Extract provided below:

Kingsley: So, they're protectors, as it were. Keeping the peace, justice.

Any public figures we may tag as an Eight that pop up in your mind?

Melinda: I do think that… this might be a controversial drop, but I do think that Donald Trump actually is an Eight. A more unaware Eight. In spaces of unawareness Eights can be very headstrong, they can be really intense, and they can push, push, push, push, push for what they're wanting. Not afraid of conflict.

Kingsely: They're going in.

Melinda: They’re going in. There's no pausing before they run headlong into something.

Kingsley: That says a lot about how they even show up in relationships. If they push, push, push, taking charge, it may cause a little bit of some distress in the relationship, but that's a conversation for part two. We just want to break it down and understand what the Enneagram is.

We're at number Eight. Do we go down to number Seven?

Enneagram Type Nine

Melinda: We go up to Nine. So, Nine is also a Gut Type, but the way that they interact with themselves is very different. Nines are “The Peacemakers”. They are easygoing. They are chill. They can see all sides of an issue so much so that they have a really hard time identifying their own opinions.

Their thing is they tend to merge with other people. They become numb to themselves, their needs, their desires, who they are. They really crave harmony. When they're aware they can be super deep and know themselves really, really well. They struggle with knowing who they are and what they want and standing up for that against the world. The people in their world.

Kingsley: It sounds like this is a person who would often feel like they have lost their identity because they get into a space, in a big world, and they get consumed in a big world and they’re attending to other people's needs.

Before they realize it, they feel like I don't do the things that they used to do anymore. There's a sense of lost identity.

Melinda: Or never even knowing that identity in the first place.

Kingsley: Never even knowing that identity in the first place. And that can be a challenge too when you show up at work or in relationship, because you don't know who you are.

End of Extract provided.
Dataset content below:

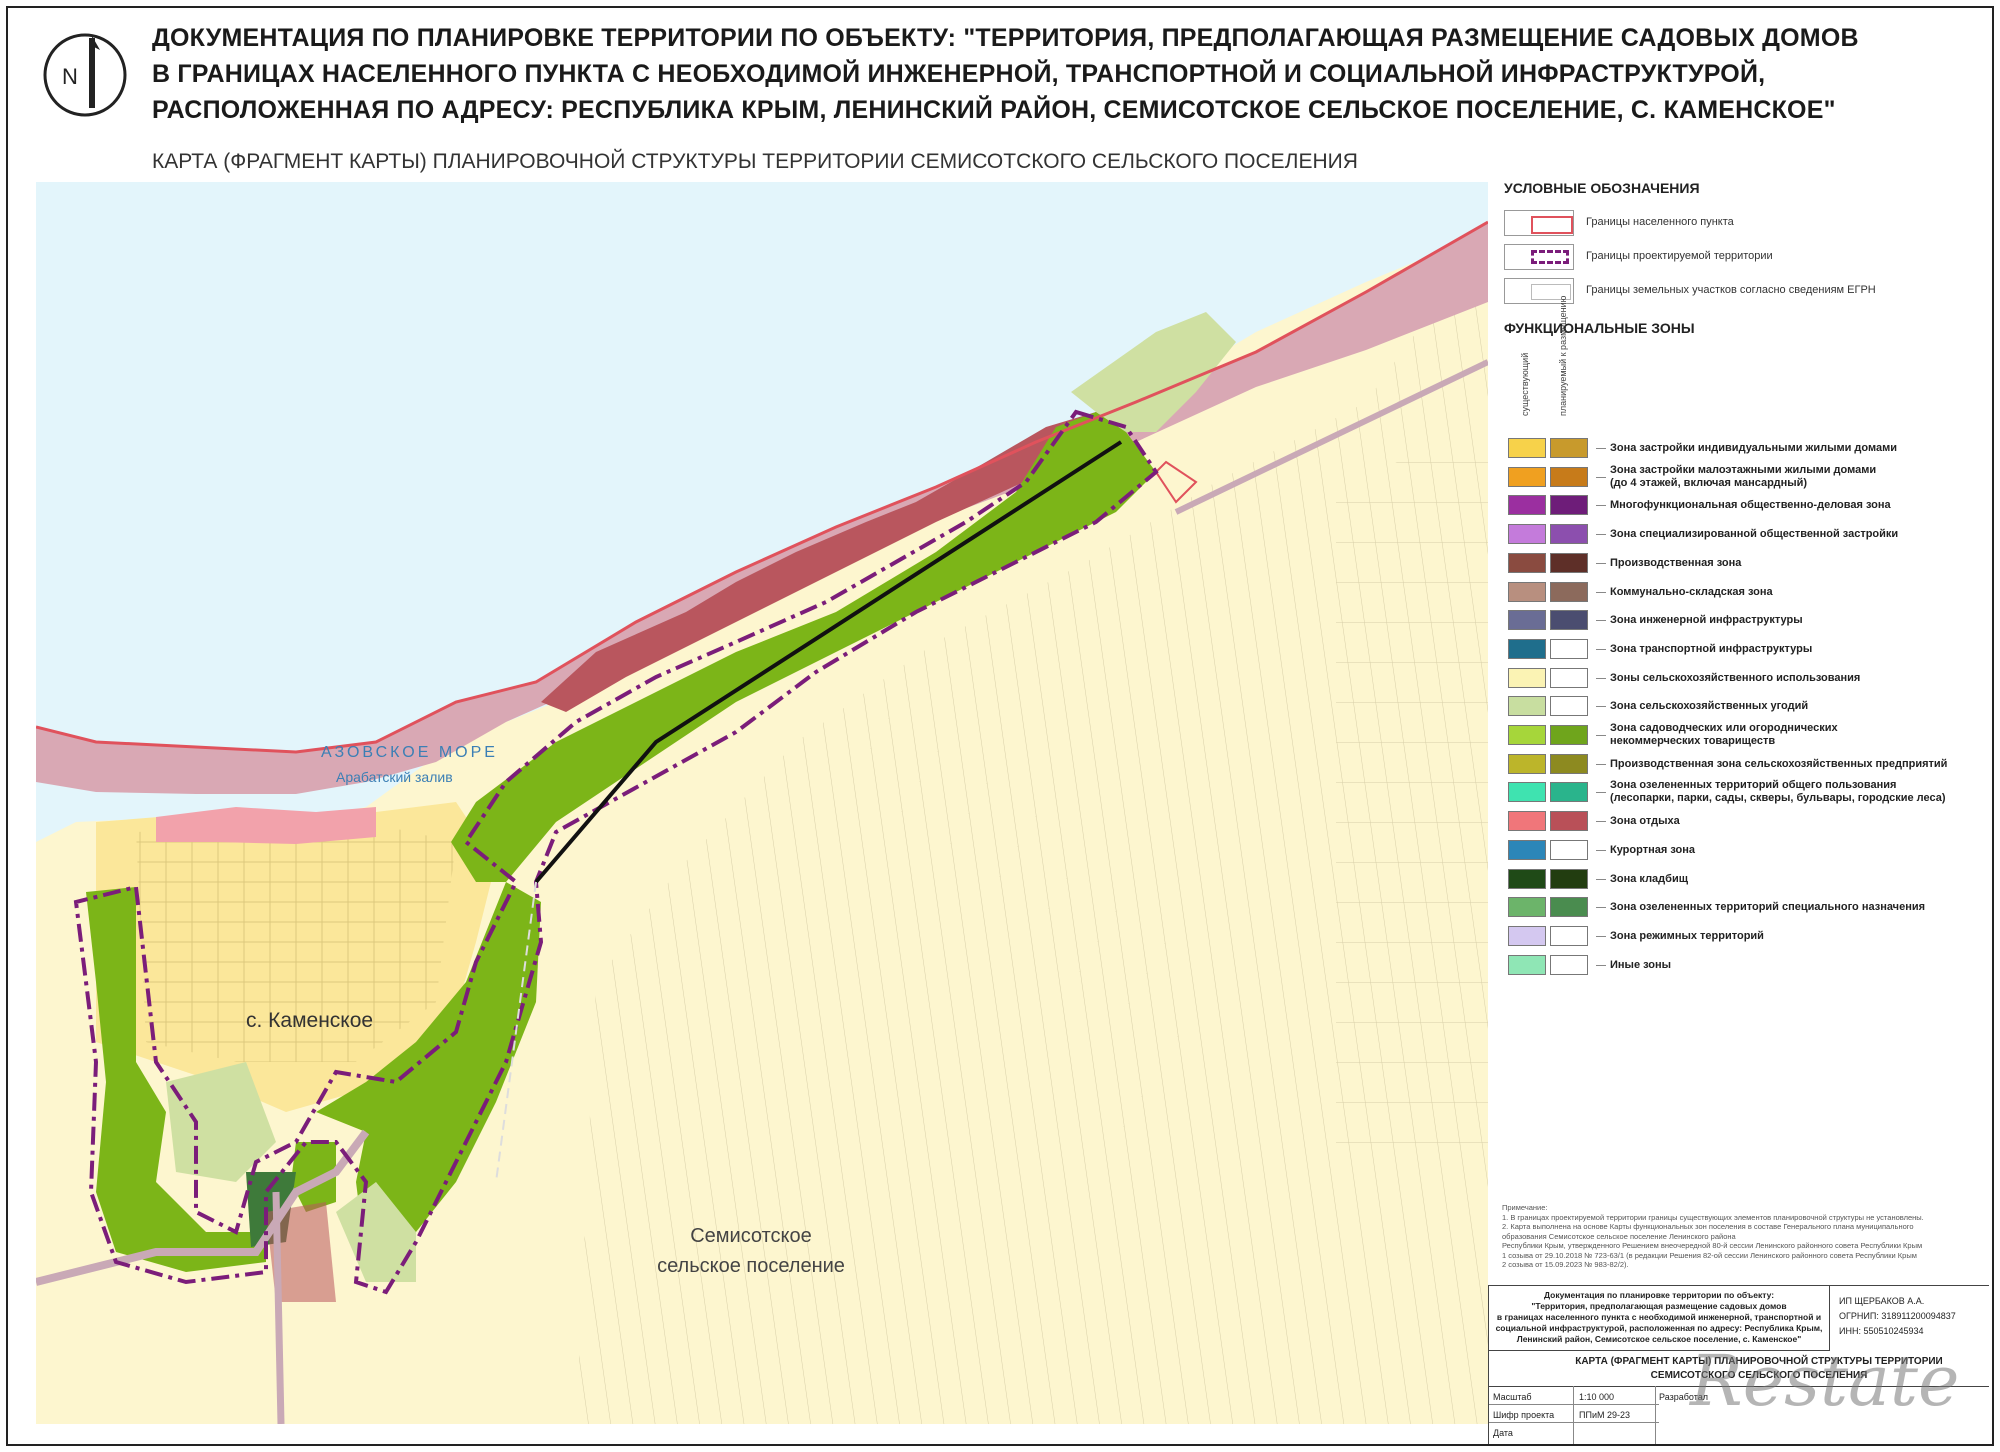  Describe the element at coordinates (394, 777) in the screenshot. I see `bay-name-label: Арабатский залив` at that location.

End of Dataset content.

Write out the stretch of the Enneagram conversation from "Any public figures" through "the Enneagram is.", swapping "headstrong" for "stubborn". The material above comes from a separate source.

Any public figures we may tag as an Eight that pop up in your mind?

Melinda: I do think that… this might be a controversial drop, but I do think that Donald Trump actually is an Eight. A more unaware Eight. In spaces of unawareness Eights can be very stubborn, they can be really intense, and they can push, push, push, push, push for what they're wanting. Not afraid of conflict.

Kingsely: They're going in.

Melinda: They’re going in. There's no pausing before they run headlong into something.

Kingsley: That says a lot about how they even show up in relationships. If they push, push, push, taking charge, it may cause a little bit of some distress in the relationship, but that's a conversation for part two. We just want to break it down and understand what the Enneagram is.